The purpose of the additional data pins is to permute the data among the memory chips. The wiring shown in Figure 9 allows an arbitrary circular shift of the eight data bits. In this case there are eight output pins, one input pin, and three control pins. The operation of this circuit can be understood in the following way: Assign to each memory chip input pin one of the eight wires in the bus below the memory chips; in this case assign the topmost wire to the leftmost chip, and so on, as indicated by the connections of the input pins. Then, by virtue of the wiring, the simultaneous selection of the same output pin on all chips, via the control lines, causes the data read from the memory to be placed on the bus, and also on the input pins, in some permuted fashion, depending on which output pin has been selected. In this case, for example, simultaneously selecting output pin 0 on all chips causes no permutation, selecting pin 1 causes an end-around shift by one, and so on.

# 6. Implementation considerations and trade-offs

The foregoing discussion was intended to illustrate the various types of mappings between frame buffer and screen,

and the types of additional functions which can be used to advantage. Two additional memory chip hardware features would greatly facilitate the various mappings while providing high bandwidth for simultaneous screen refresh and frame buffer updating—an on-chip secondary port supplied by a row buffer, and an address incrementer. These features can be implemented in numerous ways with various trade-offs which are discussed here.
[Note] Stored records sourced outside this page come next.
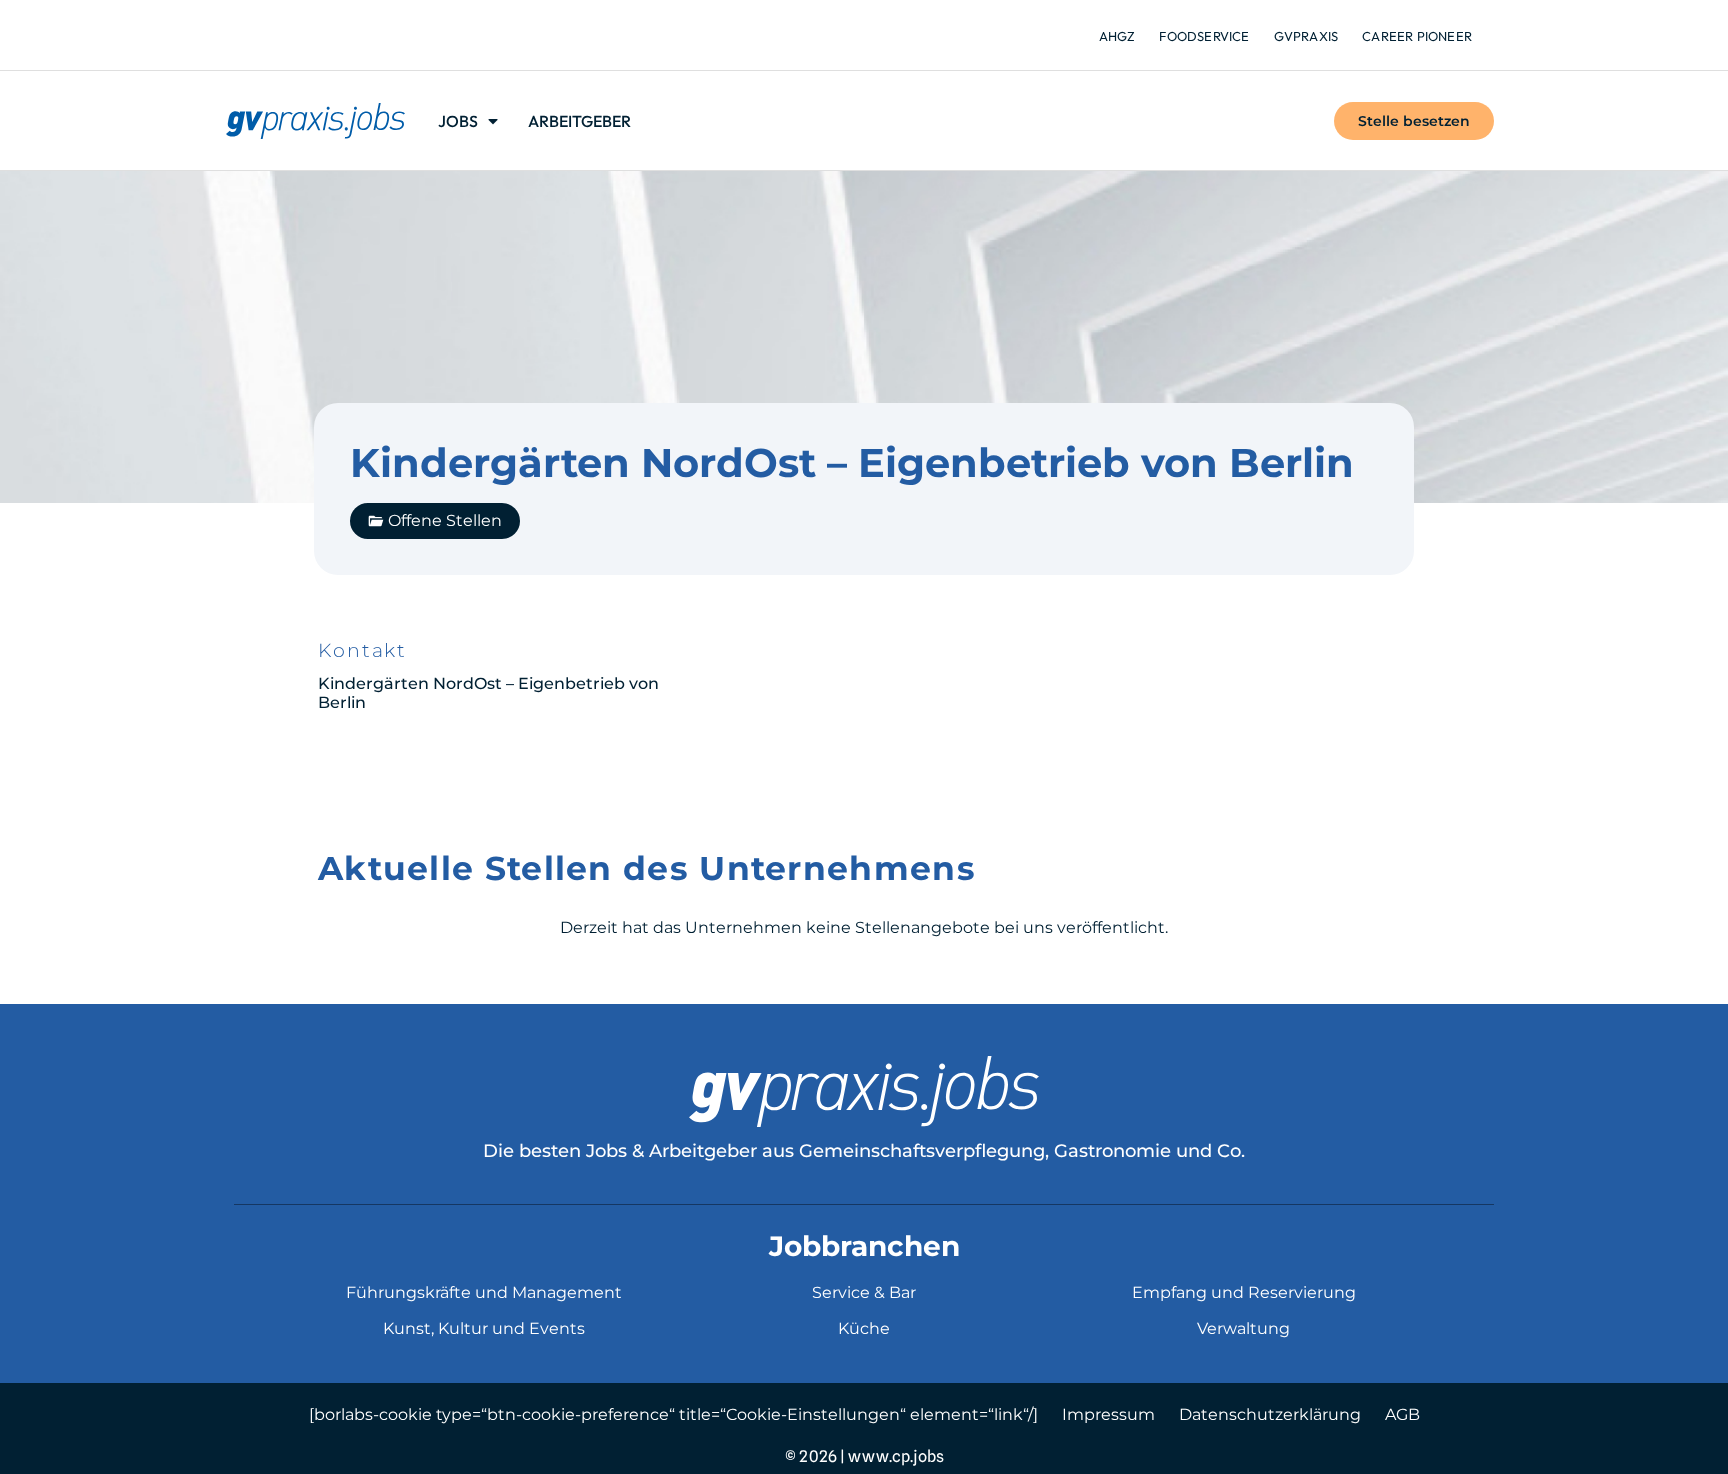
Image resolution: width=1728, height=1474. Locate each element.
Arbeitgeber (579, 121)
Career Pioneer (1417, 36)
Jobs (458, 121)
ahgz (1117, 36)
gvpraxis (1306, 36)
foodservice (1204, 36)
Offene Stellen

One of the main considerations in the design of a memory chip with these special features is the cost, as reflected in the additional silicon area needed. These features are added to every memory chip of the frame buffer. Thus, for large frame buffers which are a significant part of the overall cost, a large percentage cost increase is not justified unless the components displaced by the features are larger than the increased memory cost. Such detailed cost comparisons are highly system dependent and cannot be done for a general case. As memory costs continue to decrease, these additional features look quite attractive, even at a larger percentage increase in chip cost, but cheap memory encourages systems with larger frame buffers and/or more bits per pixel. Thus the added cost tends to increase. Hence the objective is to add the smallest possible amount of additional circuitry to the memory chip, commensurate with being able to do the screen refresh without high speed shifting of the row buffer and with high availability of the primary port for frame buffer updating. These two additional features are functions which can be added to the periphery of a dynamic memory array. The input to the row buffer is essentially the output of the sense amplifiers, so that the internal parts of the array and sense circuits need not be disturbed. Address incrementing can, in principle, be done at the address receivers, prior to decoding. Then, the incrementer could also be on the periphery of the array and need not disturb the internal circuits. Thus, both the cost and design time can be limited by using a suitable, existing memory design and modifying it to include these features.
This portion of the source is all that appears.